The eleven 2019/20 Presidential debates allowed more women than ever before to stand up and be heard. While women have been running for President at least since Sen. Margaret Chase Smith (R. ME) threw her hat into the ring in 1964 (there were two in the 19th Century), female names usually only appeared on primary ballots or under third party labels in a handful of states. The televised debates exposed a large, national audience to women’s rhetorical skill.
This book has one chapter on each of the six women who participated in the first two debates. Gillibrand and Williamson didn’t meet the threshold for polls and money to participate in the other debates. Gabbard was in four. Harris was in five. Warren and Klobuchar lasted through ten.
The debates defined the candidates, but the book is about rhetoric, so Gutgold looks at a lot of campaign speeches, statements and other TV presentations as well as the debates. She examines each woman’s style, delivery, message and command of the many topics they had to address.
These six women were very different. Tulsi Gabbard was a young Representative from Hawaii, who was a member of the National Guard. Kirsten Gillibrand came from upper New York state, where her family was political aristocracy that sent her to the “best” schools. Kamala Harris was a Californian, born to immigrant parents who came to UC Berkeley for their graduate education and stayed. Amy Klobuchar was a Minnesota pragmatist who went to Ivy League schools. Elizabeth Warren morphed from a third-grade teacher from an Oklahoma Republican family into a very progressive Harvard Law professor. Marianne Williamson was the only one without a political career and slim political credentials. As a spiritual guru who produced best-selling books, she had a national following but had never won an election.
All told stories from their lives to illustrate their themes. None were rags-to-riches stories. Nor did they go into politics the old-fashioned way, by inheriting an office from a male relative. They worked their way up the political ladder, though some had doors opened for them while others had to pound on those doors.
Along the way the women were often attacked, though not so viciously as when they ran for President. Trump called Warren ‘Pocahontas’. The press said Klobuchar was a mean boss. Williamson was dismissed as an aging hippie. Some of the women handled these attacks better than others – but that’s true of men as well. Above all, they had to deal with the issue of “electability” – could a woman, any woman, beat Trump. Each had to tell her audience why “this woman” could.

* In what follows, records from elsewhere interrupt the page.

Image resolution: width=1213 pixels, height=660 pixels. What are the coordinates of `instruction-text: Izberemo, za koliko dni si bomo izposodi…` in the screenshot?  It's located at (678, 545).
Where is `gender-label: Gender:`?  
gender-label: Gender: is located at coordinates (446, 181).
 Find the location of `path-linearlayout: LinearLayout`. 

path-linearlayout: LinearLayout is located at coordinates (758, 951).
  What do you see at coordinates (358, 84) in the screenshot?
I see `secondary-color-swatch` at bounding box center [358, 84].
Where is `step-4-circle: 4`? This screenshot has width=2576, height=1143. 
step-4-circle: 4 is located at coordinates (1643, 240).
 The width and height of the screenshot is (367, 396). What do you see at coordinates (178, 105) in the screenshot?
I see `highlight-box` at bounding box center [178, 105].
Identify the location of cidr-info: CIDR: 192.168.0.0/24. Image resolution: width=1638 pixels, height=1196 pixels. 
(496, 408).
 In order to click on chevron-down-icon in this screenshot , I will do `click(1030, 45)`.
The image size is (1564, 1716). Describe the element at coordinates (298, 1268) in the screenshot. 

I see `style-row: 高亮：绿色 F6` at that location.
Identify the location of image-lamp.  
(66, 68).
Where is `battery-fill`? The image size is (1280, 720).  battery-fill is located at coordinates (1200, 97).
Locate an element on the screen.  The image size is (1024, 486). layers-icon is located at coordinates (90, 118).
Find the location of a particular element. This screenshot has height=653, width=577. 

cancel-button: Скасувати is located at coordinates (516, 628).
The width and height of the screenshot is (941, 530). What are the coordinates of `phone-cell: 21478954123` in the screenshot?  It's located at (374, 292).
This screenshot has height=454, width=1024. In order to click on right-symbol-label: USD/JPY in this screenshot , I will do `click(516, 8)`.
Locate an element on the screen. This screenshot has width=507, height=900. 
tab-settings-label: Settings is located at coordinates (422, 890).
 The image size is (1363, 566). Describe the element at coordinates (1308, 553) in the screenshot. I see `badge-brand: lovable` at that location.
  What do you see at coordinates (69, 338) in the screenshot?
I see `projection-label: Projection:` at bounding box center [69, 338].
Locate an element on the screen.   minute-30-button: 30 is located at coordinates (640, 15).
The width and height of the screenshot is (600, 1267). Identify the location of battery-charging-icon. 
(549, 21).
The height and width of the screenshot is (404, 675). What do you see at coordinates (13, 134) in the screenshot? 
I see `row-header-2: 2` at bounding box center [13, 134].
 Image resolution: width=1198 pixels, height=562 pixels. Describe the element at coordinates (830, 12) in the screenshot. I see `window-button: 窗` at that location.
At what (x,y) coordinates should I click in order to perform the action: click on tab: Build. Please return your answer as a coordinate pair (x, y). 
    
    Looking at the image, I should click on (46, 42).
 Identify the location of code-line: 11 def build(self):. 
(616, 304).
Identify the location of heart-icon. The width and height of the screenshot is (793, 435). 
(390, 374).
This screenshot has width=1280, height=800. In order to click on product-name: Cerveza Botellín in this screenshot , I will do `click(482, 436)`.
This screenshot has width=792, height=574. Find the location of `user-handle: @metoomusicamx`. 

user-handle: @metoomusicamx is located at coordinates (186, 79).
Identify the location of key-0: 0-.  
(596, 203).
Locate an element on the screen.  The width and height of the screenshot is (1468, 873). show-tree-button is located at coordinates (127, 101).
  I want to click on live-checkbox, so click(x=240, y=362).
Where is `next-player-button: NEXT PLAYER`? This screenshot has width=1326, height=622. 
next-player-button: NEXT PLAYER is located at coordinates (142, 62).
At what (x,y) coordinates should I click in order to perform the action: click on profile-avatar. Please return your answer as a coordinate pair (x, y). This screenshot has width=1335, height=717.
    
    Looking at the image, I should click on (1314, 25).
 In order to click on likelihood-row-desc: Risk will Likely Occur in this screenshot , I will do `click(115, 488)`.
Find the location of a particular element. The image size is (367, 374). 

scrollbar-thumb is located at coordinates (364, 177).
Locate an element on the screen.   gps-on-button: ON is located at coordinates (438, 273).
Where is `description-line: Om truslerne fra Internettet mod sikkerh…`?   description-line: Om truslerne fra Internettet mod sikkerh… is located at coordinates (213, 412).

None won, of course. While some rose in the polls, at the polls the best that any did was third. That would be Warren. Harris, whom Biden chose to be his running-mate, dropped out in December so didn’t appear on any Democratic primary ballot.
In her final chapter Gutgold asks “Did Six Women Running for President 2020 Change the Rhetoric of Women and Presidential Politics?” To find out her answer, you’ll have to read the book.